# Installing a safe in an Autotrail



## Chetty (Mar 23, 2007)

We are needing to install a decent safe in our Apache, can anyone give advice on type and for siting and any installation issues as we are reluctant to start drilling only to regret it later.

Rob & Di


----------



## sergeant (Jun 7, 2006)

Hi Chetty, Whenever i fit them at work i always fit them under one of the bed boxes, there is always room somewhere & if in doubt use a bit of cardboard as the size & hole location template, Steve


----------



## 101411 (Oct 15, 2006)

Hi we bought one of those £25 digital safes from B&Q. Stuck it in a cupboard on the floor and bolted it through the floor using long bolts, big washers and nylok nuts.

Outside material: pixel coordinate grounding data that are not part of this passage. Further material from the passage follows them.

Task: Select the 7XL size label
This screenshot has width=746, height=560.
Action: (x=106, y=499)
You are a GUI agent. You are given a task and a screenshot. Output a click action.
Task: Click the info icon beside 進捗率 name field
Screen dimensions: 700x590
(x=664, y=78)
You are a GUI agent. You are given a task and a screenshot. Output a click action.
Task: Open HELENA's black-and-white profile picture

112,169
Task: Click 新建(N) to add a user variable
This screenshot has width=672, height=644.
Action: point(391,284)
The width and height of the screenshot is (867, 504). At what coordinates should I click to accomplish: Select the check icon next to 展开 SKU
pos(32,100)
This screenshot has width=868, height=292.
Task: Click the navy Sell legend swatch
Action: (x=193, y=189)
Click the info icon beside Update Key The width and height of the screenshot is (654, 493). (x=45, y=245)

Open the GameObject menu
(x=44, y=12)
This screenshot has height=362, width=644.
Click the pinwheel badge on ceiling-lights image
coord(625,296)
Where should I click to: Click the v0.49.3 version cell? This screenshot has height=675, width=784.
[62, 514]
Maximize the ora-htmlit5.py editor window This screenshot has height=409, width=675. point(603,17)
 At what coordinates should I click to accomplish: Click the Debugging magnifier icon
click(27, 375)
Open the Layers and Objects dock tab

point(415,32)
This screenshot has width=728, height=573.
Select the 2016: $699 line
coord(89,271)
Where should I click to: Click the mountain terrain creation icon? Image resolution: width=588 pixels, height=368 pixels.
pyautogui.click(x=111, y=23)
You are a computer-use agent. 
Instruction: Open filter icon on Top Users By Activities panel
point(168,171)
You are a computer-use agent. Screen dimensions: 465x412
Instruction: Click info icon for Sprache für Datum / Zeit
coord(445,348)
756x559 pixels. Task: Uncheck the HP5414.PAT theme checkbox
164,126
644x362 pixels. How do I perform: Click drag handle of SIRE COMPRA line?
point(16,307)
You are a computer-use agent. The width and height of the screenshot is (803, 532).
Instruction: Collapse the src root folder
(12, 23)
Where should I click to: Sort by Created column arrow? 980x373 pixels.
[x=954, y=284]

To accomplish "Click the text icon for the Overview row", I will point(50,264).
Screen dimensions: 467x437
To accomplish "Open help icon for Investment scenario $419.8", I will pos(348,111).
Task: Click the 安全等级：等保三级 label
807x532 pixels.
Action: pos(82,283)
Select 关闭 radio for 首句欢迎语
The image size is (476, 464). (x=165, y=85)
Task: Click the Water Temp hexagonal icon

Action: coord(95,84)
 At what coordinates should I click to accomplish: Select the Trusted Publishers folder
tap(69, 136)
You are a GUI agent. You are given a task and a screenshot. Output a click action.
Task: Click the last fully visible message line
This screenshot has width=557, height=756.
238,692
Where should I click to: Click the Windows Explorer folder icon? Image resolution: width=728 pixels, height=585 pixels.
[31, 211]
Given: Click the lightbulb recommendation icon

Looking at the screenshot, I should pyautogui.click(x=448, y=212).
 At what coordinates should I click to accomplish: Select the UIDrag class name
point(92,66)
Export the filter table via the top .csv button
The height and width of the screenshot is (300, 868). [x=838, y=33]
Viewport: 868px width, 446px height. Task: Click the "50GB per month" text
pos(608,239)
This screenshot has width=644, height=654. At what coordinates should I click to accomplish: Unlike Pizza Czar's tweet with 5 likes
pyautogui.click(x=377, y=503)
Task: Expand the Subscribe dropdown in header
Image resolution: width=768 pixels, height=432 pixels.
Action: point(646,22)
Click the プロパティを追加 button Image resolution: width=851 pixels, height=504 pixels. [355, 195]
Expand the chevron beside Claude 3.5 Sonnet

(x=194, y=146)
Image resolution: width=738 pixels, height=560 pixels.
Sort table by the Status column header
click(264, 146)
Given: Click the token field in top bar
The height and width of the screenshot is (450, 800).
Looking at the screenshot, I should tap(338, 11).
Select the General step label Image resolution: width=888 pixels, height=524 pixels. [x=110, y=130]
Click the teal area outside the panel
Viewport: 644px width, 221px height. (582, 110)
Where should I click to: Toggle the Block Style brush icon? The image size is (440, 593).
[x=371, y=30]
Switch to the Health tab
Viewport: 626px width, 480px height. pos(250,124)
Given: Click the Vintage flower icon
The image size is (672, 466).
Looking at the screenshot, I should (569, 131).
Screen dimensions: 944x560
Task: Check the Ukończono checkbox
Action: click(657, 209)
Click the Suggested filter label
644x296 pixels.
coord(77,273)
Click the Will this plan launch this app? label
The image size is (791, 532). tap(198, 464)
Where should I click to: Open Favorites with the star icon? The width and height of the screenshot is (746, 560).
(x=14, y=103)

Not the most secure of safes but was reasonably lightweight, reasonably priced and more than adequate to stop the opportunist thief breaking in to your pride and joy and helping themselves.

Dazzer


----------



## 103902 (Apr 15, 2007)

Hi,I put a safe under dinette seat next to water heater,hope this helps. Ray


----------



## TinaGlenn (Jul 7, 2006)

We have got a non electric/digital one, small but adequate for money and paperwork. it is bolted to the floor door uppermost.
We got it in a stationary shop a few years ago cost then was about £15.
We sat it in several places when decided where to site it, as we wanted it to be easily accessible, no point making so hard to get at that you don't use it. Also needed to make sure that no pipework or wiring would be in the way. One other thing to watch is that when installing you do not drill into the chassis as this could invalidate any warrantee on it.


Tina


----------